Below are lines of data, and only some are wanted. Please repeat exactly those from the line that has "This screenshot has height=724, width=1568." through the line that has "Given: Click the forward".
(Beginning of DATA EXCERPTS)
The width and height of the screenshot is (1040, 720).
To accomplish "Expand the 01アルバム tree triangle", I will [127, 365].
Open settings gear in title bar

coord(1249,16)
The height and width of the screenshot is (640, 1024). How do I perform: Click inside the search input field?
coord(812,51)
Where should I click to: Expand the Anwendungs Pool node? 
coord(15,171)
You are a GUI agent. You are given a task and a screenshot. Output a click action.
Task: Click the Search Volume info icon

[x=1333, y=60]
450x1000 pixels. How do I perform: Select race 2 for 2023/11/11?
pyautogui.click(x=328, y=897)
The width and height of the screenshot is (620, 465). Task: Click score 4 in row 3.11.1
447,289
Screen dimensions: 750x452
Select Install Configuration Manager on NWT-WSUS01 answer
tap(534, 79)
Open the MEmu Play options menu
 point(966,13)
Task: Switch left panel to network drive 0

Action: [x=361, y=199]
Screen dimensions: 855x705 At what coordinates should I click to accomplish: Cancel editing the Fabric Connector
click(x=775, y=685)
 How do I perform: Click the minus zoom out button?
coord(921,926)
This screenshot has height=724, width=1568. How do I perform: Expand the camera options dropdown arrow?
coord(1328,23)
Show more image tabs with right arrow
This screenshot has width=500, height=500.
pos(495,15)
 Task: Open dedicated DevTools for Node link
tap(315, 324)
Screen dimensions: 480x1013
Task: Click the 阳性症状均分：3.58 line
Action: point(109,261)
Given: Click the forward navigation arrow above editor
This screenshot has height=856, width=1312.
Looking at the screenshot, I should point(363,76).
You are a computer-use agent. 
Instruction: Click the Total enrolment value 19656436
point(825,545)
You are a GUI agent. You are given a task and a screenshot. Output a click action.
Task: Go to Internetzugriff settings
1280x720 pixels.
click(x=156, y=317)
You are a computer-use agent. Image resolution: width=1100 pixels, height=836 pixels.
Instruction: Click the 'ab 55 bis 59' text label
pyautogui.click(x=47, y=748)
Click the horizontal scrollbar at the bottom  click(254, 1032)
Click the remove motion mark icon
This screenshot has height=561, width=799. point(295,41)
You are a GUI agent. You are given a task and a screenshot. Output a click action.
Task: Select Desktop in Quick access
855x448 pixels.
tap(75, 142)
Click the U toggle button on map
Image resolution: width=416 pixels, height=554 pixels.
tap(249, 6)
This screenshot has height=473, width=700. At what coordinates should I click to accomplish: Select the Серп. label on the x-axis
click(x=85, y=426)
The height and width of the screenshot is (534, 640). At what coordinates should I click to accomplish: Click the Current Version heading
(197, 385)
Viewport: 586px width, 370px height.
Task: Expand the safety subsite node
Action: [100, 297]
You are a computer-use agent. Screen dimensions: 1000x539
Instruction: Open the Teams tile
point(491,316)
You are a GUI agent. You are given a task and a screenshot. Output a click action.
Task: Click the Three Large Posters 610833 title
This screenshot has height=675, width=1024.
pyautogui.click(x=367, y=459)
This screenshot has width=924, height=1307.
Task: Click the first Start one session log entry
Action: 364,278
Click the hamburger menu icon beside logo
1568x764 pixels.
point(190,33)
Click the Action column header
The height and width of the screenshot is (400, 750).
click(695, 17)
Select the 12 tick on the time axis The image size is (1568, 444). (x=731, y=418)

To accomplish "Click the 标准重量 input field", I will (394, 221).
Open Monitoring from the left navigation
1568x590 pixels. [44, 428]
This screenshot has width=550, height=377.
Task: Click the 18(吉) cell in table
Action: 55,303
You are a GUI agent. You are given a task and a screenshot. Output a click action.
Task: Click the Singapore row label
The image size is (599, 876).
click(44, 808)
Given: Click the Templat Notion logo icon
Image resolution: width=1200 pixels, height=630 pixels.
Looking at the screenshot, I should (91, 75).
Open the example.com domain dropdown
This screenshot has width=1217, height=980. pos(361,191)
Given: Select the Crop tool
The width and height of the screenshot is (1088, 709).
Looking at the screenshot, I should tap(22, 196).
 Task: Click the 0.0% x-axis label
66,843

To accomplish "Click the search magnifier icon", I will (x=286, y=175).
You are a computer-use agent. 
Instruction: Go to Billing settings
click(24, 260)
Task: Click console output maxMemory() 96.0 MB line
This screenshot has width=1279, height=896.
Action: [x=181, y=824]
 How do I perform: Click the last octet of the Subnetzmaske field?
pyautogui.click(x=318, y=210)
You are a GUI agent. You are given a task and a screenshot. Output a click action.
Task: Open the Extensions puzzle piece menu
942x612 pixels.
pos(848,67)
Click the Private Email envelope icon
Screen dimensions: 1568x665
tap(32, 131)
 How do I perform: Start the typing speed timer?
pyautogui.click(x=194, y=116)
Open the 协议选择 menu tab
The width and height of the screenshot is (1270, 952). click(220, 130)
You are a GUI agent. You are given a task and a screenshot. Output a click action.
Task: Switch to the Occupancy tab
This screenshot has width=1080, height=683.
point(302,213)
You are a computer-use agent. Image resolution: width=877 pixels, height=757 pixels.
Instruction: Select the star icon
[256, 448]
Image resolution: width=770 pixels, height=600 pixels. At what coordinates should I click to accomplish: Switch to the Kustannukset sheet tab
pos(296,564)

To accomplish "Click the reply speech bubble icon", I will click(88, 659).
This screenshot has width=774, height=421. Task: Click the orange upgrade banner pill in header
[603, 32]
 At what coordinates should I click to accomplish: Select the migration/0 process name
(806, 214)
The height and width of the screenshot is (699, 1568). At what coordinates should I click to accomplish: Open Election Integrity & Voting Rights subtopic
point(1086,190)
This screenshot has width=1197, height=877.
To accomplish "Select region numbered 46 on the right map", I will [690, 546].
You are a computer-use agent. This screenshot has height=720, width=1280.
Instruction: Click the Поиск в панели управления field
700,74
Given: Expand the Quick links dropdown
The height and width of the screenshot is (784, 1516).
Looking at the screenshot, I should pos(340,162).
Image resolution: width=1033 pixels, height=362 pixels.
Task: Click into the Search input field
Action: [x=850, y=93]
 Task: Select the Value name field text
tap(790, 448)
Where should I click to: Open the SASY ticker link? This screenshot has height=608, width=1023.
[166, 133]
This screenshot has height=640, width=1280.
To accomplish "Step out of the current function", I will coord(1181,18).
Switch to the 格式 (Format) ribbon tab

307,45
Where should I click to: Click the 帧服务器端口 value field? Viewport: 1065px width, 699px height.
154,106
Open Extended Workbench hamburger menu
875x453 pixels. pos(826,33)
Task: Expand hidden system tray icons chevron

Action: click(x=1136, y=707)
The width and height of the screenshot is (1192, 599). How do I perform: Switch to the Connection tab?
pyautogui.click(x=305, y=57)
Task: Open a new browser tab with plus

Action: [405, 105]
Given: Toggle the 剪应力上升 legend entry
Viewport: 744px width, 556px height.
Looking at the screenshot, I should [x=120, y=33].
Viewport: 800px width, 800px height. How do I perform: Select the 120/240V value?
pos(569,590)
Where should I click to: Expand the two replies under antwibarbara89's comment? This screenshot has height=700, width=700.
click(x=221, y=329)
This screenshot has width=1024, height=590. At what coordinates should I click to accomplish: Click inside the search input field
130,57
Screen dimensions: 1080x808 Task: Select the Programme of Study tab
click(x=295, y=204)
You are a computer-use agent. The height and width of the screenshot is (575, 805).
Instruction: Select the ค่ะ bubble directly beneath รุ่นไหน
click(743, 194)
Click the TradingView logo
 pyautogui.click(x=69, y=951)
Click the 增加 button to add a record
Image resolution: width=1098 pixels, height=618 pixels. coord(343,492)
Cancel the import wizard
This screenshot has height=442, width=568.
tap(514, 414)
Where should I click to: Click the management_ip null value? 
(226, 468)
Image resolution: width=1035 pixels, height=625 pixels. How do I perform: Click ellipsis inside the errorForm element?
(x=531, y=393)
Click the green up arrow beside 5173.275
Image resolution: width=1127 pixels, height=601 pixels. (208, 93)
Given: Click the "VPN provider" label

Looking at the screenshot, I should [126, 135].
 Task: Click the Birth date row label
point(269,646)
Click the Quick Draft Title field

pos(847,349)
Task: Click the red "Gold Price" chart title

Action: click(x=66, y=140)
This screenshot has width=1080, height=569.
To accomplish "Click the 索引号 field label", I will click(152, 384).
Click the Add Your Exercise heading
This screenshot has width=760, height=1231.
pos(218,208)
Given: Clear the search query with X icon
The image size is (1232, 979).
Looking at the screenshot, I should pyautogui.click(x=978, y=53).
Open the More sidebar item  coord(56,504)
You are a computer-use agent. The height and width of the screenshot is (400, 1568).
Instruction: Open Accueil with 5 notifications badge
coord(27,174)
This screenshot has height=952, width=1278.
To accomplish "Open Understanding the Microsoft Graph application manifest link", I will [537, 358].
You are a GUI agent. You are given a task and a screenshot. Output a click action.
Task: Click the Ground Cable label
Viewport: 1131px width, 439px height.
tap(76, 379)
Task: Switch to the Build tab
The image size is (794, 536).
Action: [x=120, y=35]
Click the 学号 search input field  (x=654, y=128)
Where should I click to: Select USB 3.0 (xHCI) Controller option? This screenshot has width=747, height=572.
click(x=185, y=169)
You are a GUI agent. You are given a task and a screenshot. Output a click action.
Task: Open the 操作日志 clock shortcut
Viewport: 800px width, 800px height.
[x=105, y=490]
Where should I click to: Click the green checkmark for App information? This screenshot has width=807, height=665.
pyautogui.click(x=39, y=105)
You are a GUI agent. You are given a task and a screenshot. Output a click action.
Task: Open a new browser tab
(End of DATA EXCERPTS)
--- PROBLEM SOLUTION ---
This screenshot has height=724, width=1568. How do I perform: Expand the camera options dropdown arrow?
coord(1328,23)
Show more image tabs with right arrow
This screenshot has width=500, height=500.
pos(495,15)
 Task: Open dedicated DevTools for Node link
tap(315, 324)
Screen dimensions: 480x1013
Task: Click the 阳性症状均分：3.58 line
Action: point(109,261)
Given: Click the forward navigation arrow above editor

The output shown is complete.